The Curious Incident of the Dog at 12:09AM


The Curious Incident of the Dog at 12:09AM

I have successfully completed my first day in Ghana. I arrived ahead of schedule and was accosted by friendly taxi drivers, luggage handlers, and one very bad (crotch-scratches and weird laughs gave him away) con-artist who offered his phone for my use to make a call. All of these things were discussed in my travel books, so I expected it. Along with that having traveled to Jamaica on several occasions (and getting scammed by a phone offerer) also prepared me. In fact, Ghana sounds and smells like Jamaica, the real parts of course, not the all-inclusives. Manual cars leaking gasoline, baths that consist of two buckets and a “broken” hot water pipe, and roaming dogs, chickens, and children all remind me of my visits to family. This is not to say that Ghana is disappointing. It has, in fact, exceeded my expectations and blown many of my stereotypes out of the water. The first clue was a neighbor on my last leg who listened to a Bose headset while playing on his iPhone. He wasn’t the only one- at Joburg airport there were several people with MP3 players, and one even had a silver MacBook (jealous!).

I also bought a cell phone. It is quite cute actually. It reminds me of a Nokia brick, except very thin with a yellow stripe outlining it.

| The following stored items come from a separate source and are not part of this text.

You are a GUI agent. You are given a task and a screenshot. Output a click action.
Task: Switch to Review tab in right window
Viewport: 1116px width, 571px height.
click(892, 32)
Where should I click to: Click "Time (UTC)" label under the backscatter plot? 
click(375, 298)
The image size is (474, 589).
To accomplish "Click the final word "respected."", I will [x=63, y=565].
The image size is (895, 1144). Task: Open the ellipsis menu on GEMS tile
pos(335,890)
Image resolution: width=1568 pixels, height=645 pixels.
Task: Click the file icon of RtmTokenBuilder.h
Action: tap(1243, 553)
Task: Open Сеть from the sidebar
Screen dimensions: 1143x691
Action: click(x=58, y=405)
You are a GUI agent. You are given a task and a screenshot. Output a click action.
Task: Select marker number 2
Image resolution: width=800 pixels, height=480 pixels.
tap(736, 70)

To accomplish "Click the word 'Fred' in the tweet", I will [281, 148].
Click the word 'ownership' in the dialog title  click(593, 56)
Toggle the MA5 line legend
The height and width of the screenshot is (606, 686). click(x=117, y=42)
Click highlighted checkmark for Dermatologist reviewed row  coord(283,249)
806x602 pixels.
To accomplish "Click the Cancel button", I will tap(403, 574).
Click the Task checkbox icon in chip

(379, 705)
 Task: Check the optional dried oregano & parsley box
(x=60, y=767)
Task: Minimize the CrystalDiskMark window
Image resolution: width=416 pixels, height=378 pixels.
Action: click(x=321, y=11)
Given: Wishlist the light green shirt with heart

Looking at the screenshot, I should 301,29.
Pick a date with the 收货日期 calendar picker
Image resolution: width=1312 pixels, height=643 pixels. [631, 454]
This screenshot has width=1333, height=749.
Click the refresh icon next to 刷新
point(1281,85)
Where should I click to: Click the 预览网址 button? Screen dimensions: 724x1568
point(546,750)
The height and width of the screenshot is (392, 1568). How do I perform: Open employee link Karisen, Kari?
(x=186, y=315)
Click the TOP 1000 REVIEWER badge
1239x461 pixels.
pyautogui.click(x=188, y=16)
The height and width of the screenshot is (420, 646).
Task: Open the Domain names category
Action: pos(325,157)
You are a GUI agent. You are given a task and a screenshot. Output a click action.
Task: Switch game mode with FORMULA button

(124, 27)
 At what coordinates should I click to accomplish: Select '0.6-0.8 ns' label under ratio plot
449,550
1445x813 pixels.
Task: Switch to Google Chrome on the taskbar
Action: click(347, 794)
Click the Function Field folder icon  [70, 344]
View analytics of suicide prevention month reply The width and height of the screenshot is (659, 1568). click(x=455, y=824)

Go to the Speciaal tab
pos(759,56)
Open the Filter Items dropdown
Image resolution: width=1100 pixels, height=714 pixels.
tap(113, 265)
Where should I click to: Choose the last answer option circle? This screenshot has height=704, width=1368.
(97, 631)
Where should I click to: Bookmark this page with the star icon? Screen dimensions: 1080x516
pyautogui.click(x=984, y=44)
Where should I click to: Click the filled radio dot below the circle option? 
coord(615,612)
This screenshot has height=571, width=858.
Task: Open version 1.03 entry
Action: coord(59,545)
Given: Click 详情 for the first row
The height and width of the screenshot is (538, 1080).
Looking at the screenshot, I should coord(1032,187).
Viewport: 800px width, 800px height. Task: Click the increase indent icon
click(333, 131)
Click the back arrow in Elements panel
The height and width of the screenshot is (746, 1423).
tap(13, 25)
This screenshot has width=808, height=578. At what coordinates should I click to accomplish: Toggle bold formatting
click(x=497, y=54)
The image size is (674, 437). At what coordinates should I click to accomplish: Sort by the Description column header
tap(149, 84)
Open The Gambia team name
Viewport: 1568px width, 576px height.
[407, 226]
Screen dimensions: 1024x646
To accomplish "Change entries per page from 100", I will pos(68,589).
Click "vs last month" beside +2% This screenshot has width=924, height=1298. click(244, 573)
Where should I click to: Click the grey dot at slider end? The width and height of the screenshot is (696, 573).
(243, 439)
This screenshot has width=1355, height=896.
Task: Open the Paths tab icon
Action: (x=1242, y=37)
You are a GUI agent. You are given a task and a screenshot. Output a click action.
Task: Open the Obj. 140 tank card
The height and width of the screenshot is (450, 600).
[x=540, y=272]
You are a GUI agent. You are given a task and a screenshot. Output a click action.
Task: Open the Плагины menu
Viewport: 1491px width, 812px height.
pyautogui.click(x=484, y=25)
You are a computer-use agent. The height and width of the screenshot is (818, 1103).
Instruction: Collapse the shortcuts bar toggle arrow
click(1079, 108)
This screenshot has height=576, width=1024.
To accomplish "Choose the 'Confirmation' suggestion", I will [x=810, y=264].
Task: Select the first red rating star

It’s basic, but way too complicated for me to understand yet. Military time is standard and there is an always changing percent sign on it. Geena, my host mother for the time being, sells phones for a company called MTN and tried to explain it to me. Something about the percent representing a certain discount you get on units used depending on the time of day. I think I will be making calls when it says 99% from now on… not that I am cheap or anything. I need to buy units, which is sold in Cedis and peswas, the national currency. I haven’t gotten a clear answer as to what the current exchange rate is and have consequently been ripped off a bit throughout my journey. Tomorrow the plan is to remedy this and go to a reputable institution to trade my greenbacks in. Well most of them anyway since the easiest way to get anything seems to be flashing a USD.

Tomorrow I am also supposed to be visiting the University of Accra. I am quite excited actually since I considered a semester abroad there. Senam, the internship manager, is going to introduce me to other American students there- I can only assume that he believes this will make me feel better. I will also visit the SOS Children’s Village site in Tema. When I arrived Senam told me that I would have a choice of two programs, the program in Kodzi (pronounced Koji), which is a remote fishing village on the Keta lagoon where I would be teaching women basic skill sets, or volunteering with the SOS Children’s Village. There are 5 Villages, the two newest being in Kumasi and Tamale. There I would be working with orphaned and impoverished children to become productive adults. Both programs are appealing to me for different reasons. The idea of solitude and working directly with Women’s Empowerment draw me to Kodzi, but the culture of Kumasi and being able to improve the lives of children draw me to Kumasi. At the moment I am leaning towards SOS, but I am always hesitant not to see a plan through. I also do not want to disappoint the people in Kodzi. I am to overnight there on Friday and then make my decision.

As for the dog at midnight, I suppose it is something I will have to get used to. During my two hours of sleep I believe I heard a monkey (either that or a strange cricket). After the dog howled it triggered a long retort by another dog, several chickens, and crickets. It is quite again, however, so I should attempt my remaining 5 hours before an early start at 6AM.

Practical Ghanaian Travel Tip #3: When you meet a Ghanaian and shake hands you should snap your middle finger with his or hers at the end of the hand shake by sliding your palm down and hooking the middle fingers. This symbolizes the bonding of two friends.

Practical Ghanaian Travel Tip #4: When you enter a home you will be offered water. This is a way of thanking you for making the journey to a person’s home. Even though you may be terrified of contracting some evil disease from the water, YOU SHOULD DRINK IT. Offending your hosts is much worse than an upset stomach in my opinion. In the towns the water is fairly safe. It is very hard, but does not contain bugs (how true this is I do not know- with the exception of that first glass I have been drinking bottled water).